No obstante, la distinción común que tenemos hoy entre “datos duros” o cuantitativos y “datos blandos” o cualitativos, como equivalente a la distinción entre objetivo y subjetivo, es más reciente. Es justamente en la gestación de la ciencia moderna donde nace esta idea. Por un lado, Francis Bacon elabora una importante aportación al surgimiento del hecho moderno cuando habla de “unidades de experiencia separadas de la teoría”, con las que John Locke y David Hume estuvieron de acuerdo. Lo que estos pensadores compartían era la idea de que podemos encontrar determinados hechos del mundo que no dependen de las consideraciones teóricas que tengamos al respecto. Tanto Bacon como Galileo usarán como estrategia discursiva secularizadora la oposición entre “dos libros”: uno para la naturaleza y otro para la moral (la Bilblia). Lo que tenía como objetivo que las instituciones censuradoras de la iglesia se limitaran a este último. Pero para Galileo, a diferencia de Bacon, la naturaleza tiene un lenguaje específico, como dice su multicitada frase: “El libro de la naturaleza está escrito en lenguaje matemático”. Si bien Galileo nunca pudo realizar su proyecto matematizador, Newton lo encarna en los Principia Mathematica.
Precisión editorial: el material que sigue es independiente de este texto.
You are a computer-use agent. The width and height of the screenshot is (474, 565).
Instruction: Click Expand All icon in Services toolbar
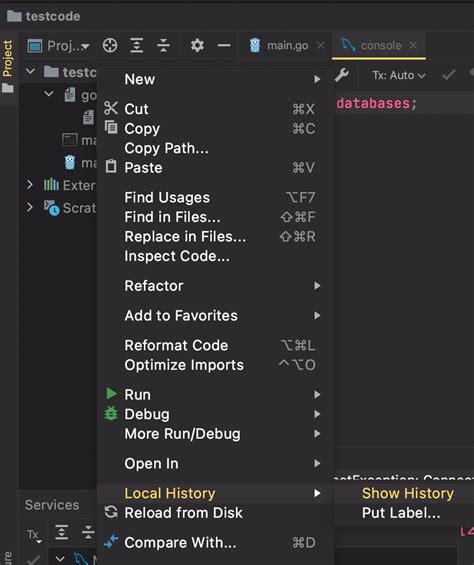tap(62, 532)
Por otro lado, Mary Poovey, recorriendo textos e ideas desde la publicación del primer manual británico sobre la contabilidad de doble entrada en 1588 hasta la institucionalizacón de la estadística en la primera mitad del siglo XIX, muestra cómo las representaciones numéricas se convirtieran en el vehículo privilegiado para generar hechos. Por lo que esta configuración cultural también está unida al desarrollo del capitalismo, la economía y el desarrollo de las instituciones modernas.
En esta reunion de procesos culturales, grosso modo, el número se convertirá en la personificación misma del hecho moderno, en tanto se llega a ver como preinterpretativos o no interpretativos y, al mismo tiempo, la base del pensamiento científico. Así, los hechos encarnan su mejor prototipo en el vocabulario matematizado que se considera axiológicamente neutral y, por tanto, al margen de consideraciones sociales, históricas o culturales.
No obstante, como hemos reiterado en esta columna, los análisis contemporáneos de la ciencia han mostrado que las teoriás científicas tienen supuestos anclados a determinadas consideraciones axiológicas. Por lo que aún las mediciones precisas y puntuales están concebidas bajo ciertas hipótesis que expresan valoraciones sobre el mundo estudiado (muchas veces contenidas en las famosas metodologias). Por ejemplo, en los cálculos de los indicadores económicos encontramos conjeturas intrepretativas, culturales y/o ideológicas, políticas y éticas, sobre lo que esas cantidades significan. Ahí está el famoso ejemplo del PIB, que contabiliza las operaciones que tienen precio en el mercado, sin considerar si son buenas o malas, su calidad y mucho menos su distribución. Sin embargo, durante mucho tiempo se usó como indicador del bienestar.
Sintetizando, no es tan clara la distinción entre hechos y valores, porque los “datos duros” nunca son completamente neutrales. Vamos, que parece que en todos los lenguajes parece colarse “lo humano”, y ningun lenguaje parece ser absoluto o divino, como pensó Galileo. Mejor poner atención a lo que estos datos suponen cuando nos los quieren presentar como definitivos.